Pride on the Page
Who Am I?
Memoir and Memories from LGBTQ+ Authors
Moderator: Meredith Maran
Panelists: Monique Jenkinson, Jesse Leon, Dwayne Ratleff and Michelle Tea
Meredith Maran is the author of a dozen nonfiction books, most recently The New Old Me, and an acclaimed novel. She writes features, op-eds, essays, and book reviews for venues including The New York Times, The Washington Post, O Magazine, and The LA Times. A member of the National Book Critics Circle and a passionate proponent of independent presses, bookstores, and thought, Meredith divides her time between her partner’s home in sultry Cathedral City and her historic bungalito in Silver Lake, Los Angeles.
Monique Jenkinson is an artist, choreographer, performer and writer. Her work dwells at the intersection of contemporary dance and cabaret and considers the performance of femininity as a powerful, vulnerable and subversive act. Her alter-ego Fauxnique made herstory as the first cis-woman ever, anywhere, crowned as a pageant-winning drag queen, and her performance works have toured nationally and internationally in wide-ranging contexts from nightclubs to theaters to museums.
She has created space for children to design gowns for drag queens and has created college curricula. Honors include residencies at Headlands Center for the Arts, Tanzhaus Zürich and Atlantic Center for the Arts, an Irvine Fellowship and residency at the de Young Museum, GOLDIE and BESTIE awards and generous foundation support. Her memoir, Faux Queen is out now on Amble Press.
Jesse Leon is a social impact consultant to foundations and investors on ways to address issues of substance abuse/addiction, affordable housing, and mental health. He is a native English and Spanish speaker and fluent in Portuguese. He is an alum of UC Berkeley and Harvard and based in San Diego. His memoir I'm Not Broken is available now by Penguin Random House / Vintage. The Spanish translation No Estoy Roto is available for pre-order with January 2023 release date.

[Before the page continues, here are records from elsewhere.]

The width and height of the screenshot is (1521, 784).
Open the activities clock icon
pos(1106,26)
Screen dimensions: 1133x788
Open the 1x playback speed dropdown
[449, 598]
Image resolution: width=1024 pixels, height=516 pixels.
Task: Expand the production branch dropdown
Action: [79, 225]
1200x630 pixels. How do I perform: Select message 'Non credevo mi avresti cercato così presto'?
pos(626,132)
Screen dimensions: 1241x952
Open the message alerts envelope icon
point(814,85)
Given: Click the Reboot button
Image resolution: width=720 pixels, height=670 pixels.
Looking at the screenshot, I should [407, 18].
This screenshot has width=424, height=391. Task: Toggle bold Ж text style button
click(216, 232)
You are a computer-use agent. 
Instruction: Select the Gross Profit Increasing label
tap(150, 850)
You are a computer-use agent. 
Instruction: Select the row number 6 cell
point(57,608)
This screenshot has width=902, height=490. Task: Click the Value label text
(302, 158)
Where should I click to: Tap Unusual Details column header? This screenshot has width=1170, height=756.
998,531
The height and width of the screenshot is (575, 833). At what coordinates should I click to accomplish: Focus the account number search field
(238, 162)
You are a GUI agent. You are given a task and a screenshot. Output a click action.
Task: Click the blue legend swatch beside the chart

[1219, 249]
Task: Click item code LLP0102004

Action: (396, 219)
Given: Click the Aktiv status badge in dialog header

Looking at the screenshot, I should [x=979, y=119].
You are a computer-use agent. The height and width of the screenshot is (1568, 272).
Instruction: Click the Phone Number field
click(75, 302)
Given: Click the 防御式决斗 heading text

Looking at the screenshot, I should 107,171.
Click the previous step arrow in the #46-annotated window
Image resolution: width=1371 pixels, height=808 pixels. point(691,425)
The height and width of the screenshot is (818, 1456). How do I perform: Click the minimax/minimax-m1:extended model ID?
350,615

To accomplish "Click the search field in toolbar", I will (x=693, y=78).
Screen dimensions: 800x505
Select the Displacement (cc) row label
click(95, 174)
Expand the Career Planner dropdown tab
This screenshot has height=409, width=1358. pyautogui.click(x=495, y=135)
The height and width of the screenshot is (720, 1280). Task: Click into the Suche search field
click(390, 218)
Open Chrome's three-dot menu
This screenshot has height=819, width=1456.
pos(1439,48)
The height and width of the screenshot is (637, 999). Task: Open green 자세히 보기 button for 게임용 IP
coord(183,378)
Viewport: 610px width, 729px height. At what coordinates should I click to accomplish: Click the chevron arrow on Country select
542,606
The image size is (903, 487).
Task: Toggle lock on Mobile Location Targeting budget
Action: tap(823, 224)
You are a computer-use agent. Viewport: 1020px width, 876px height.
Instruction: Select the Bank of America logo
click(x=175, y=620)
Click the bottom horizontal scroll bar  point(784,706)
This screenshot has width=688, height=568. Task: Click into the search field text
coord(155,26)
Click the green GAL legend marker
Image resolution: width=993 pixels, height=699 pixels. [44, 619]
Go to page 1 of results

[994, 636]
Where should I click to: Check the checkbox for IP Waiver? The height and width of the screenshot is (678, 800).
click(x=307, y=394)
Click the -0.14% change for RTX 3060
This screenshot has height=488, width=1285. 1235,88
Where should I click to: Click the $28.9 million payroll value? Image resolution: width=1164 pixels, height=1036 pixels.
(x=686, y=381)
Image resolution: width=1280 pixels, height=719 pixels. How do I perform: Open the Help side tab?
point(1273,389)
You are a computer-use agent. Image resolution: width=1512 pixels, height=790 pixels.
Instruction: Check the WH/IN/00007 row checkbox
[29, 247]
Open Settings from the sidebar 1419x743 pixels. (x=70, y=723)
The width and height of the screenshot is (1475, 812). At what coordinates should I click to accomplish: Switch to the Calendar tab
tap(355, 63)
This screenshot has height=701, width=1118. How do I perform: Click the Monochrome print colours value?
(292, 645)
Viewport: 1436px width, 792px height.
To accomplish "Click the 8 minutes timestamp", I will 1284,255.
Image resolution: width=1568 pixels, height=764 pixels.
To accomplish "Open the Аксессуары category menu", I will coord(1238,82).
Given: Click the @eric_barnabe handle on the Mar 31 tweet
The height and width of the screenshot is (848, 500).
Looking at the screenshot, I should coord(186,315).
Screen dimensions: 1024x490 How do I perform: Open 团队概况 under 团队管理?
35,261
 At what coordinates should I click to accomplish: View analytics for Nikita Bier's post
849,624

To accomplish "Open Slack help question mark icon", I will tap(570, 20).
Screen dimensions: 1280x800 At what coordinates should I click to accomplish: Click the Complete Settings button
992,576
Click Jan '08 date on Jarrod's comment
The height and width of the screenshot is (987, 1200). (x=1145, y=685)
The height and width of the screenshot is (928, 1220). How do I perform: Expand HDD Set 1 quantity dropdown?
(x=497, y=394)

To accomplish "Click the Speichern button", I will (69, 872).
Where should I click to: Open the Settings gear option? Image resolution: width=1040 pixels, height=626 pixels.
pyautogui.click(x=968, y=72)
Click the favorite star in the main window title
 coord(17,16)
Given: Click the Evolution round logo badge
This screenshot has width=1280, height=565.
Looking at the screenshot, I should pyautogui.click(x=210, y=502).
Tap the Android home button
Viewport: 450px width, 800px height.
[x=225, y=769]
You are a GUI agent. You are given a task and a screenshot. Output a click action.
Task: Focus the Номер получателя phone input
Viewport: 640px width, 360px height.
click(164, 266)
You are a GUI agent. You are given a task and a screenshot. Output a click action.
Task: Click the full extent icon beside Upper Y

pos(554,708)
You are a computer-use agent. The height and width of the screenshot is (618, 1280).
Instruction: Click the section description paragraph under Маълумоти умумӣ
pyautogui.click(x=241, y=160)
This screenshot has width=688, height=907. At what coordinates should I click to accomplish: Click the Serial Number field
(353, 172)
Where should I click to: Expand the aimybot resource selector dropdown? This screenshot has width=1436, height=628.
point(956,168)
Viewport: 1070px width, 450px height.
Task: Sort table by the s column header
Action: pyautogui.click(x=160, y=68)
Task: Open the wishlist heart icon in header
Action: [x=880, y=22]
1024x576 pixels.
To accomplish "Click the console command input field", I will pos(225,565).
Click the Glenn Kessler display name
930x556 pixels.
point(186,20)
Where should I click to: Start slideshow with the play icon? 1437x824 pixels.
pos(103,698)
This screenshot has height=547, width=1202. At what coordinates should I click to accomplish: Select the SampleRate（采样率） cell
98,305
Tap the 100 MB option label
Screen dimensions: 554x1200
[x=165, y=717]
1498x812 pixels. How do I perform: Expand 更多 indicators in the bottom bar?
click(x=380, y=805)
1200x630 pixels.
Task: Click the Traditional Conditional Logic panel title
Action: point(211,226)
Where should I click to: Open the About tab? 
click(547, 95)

Dwayne Ratleff was born in Ohio. As a product of the segregated Baltimore school system, he did not learn to read or write until the age of eleven and upon arriving in Connecticut he spent the first two years there as a Special Ed Student. That young boy would never have dreamed he could read a book let alone write one.
Thirty years ago when he was first diagnosed with HIV, Dwayne was told he would most likely be sick in three years and dead in five. This diagnosis inspired him to live life to the fullest. He says someday he will write about that experience but at the moment that pen is too heavy to lift.
People often think it was hard growing up Black and Gay in America in the Sixties. Although at times hard, it was a blessing as well. It was obvious he couldn’t fit in so he didn’t even try. He didn’t have peer pressure because he didn’t have peers. There is a special kind of freedom in that.
Michelle Tea is the author of over a dozen books, including the cult classic Valencia and the PEN/America winner Against Memoir. Her latest memoir, Knocking Myself Up: A Memoir of my In/Fertility, was lauded by The New York Times for its "frankness, humanity and verve." She is a 2021 Guggenheim Fellow and a founder of Drag Queen Story Hour.